Saturday, March 12, 2011

Lofting assignment

I knew it was too good to be true.

After my success lathing an object, I waited until too late to try lofting.  It was a HORRIBLE experience.  One problem after another.  I started out ambitiously, by trying to loft a submarine.  It's basically just a tube with some bits sticking out of it, right?  According to 3D Studio Max, a submarine is a freaking nightmare of splines, lines, vertices, and unpredictable results.  Like so...

  

 

As you see here, my first attempt to loft a submarine with the diving planes on the sail was a disaster.  I couldn't figure out why those lines were extending from the dive planes to the hull.  The hull itself is pinched everywhere I added a shape.  After a couple of hours fiddling with this design I gave up.  I figured maybe the vertices on the splines weren't lining up properly.  I created another design with the dive planes on the front of the hull and tried to duplicate my splines in a way that the vertices would match up.  No such luck.  Before I even got to that point, though, my simple spline was acting up on me.  I had a round spline, applied it to the path, and got a diamond shape.


Another hour of frustration until I stumbled upon Shape Steps.  I tried increasing the steps and the hull rounded out.  I'd added more vertices to the first sub, so I'd not yet tried a four vertex circle.  I couldn't find the answer to my problem in the QuickStart Guide, the Help files, or online.  Once again a simple, but obscure, button halts my entire project.   How is a user supposed to learn this program with so many land mines built into it??  It took me a few more hours to wrestle out the submarine.  I created a simple color rectangle of dark gray and red for the boat's colors.  I then used an underwater photo on two planes (one in front and one behind the boat) and bluish lights to put my clumsy submarine to sea.

Still can't figure out how to round out the nose cone.




I was so angry and frustrated during this process I banged on my keyboard tray hard enough to break it.  Phooey!  By this time it was the wee hours of the morning.  I copied a YouTube tutorial on how to loft a screwdriver.  I had run out of patience by this point.  I was angry, frustrated, demoralized, and my stomach hurt from stress.  Still I got my screwdriver.  I turned the submarine color map sideways to add color to the thing.


Still ambitious, I tried to loft a katana.  This was another exercise in rage and frustration.  The first problem was the fact that I couldn't get my shapes to follow the curved spline.


I spent time trying this and that.  Nothing worked.

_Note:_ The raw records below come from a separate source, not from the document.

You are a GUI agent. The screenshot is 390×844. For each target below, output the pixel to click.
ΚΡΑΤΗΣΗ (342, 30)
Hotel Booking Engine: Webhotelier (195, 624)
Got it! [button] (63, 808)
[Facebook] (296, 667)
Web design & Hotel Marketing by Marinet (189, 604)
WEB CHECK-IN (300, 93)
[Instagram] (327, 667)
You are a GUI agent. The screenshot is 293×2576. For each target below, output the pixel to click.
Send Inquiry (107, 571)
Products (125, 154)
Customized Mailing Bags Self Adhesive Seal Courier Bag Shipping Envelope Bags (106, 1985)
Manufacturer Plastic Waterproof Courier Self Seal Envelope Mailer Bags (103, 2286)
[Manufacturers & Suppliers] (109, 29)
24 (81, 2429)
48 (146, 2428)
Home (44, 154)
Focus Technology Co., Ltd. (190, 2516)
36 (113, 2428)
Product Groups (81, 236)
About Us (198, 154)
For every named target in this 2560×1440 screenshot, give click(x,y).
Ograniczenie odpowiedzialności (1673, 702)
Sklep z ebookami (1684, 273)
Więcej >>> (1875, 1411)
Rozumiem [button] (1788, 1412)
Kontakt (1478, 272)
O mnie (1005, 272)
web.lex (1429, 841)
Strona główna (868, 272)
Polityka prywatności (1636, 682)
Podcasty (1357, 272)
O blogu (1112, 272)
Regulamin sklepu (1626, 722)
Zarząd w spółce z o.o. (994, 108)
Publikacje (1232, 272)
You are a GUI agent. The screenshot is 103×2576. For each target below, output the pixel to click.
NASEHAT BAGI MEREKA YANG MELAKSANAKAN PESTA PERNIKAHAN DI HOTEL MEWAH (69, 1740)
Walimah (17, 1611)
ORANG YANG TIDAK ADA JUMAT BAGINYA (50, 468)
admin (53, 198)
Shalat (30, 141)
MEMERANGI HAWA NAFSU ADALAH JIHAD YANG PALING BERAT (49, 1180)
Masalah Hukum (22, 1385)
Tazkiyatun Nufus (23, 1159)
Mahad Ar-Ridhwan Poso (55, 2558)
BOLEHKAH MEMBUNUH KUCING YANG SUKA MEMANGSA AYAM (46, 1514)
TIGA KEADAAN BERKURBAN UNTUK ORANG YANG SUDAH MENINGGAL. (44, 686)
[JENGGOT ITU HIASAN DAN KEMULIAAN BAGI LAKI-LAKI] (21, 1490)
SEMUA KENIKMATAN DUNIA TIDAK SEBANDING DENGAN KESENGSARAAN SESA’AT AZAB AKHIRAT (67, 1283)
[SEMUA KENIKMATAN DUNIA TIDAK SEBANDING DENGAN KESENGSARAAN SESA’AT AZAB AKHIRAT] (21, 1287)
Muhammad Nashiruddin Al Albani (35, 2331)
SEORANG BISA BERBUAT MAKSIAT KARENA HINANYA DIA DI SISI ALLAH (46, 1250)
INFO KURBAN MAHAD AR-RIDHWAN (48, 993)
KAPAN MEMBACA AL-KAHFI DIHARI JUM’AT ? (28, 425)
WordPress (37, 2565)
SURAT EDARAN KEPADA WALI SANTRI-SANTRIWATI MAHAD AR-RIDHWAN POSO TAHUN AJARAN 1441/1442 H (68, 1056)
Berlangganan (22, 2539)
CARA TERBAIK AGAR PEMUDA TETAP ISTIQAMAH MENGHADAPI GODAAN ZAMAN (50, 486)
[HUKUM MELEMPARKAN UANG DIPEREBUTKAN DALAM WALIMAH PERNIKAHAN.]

Curved path, straight lofted object.



I even followed another video tutorial step by step but the guy in the video got the proper results and mine still wouldn't work.  I followed him click-for-click.  Eventually, I discovered another setting, just underneath the "Shape Steps" setting from the submarine loft.  By increasing the "path steps" I got my curve.  Still, it was another fight.  I've learned to fear my weekly homework because of this sort of stuff.  I made my katana using a couple of cross section shapes for the blade.  The tip was very difficult.  I'm sure there are some tricks to make it easier, but the documentation doesn't seem to have them.   I made a slightly larger  blade cross section on a very short spline for the habaki, the brass collar at the base of the blade where it meets the handguard  (called the tsuba)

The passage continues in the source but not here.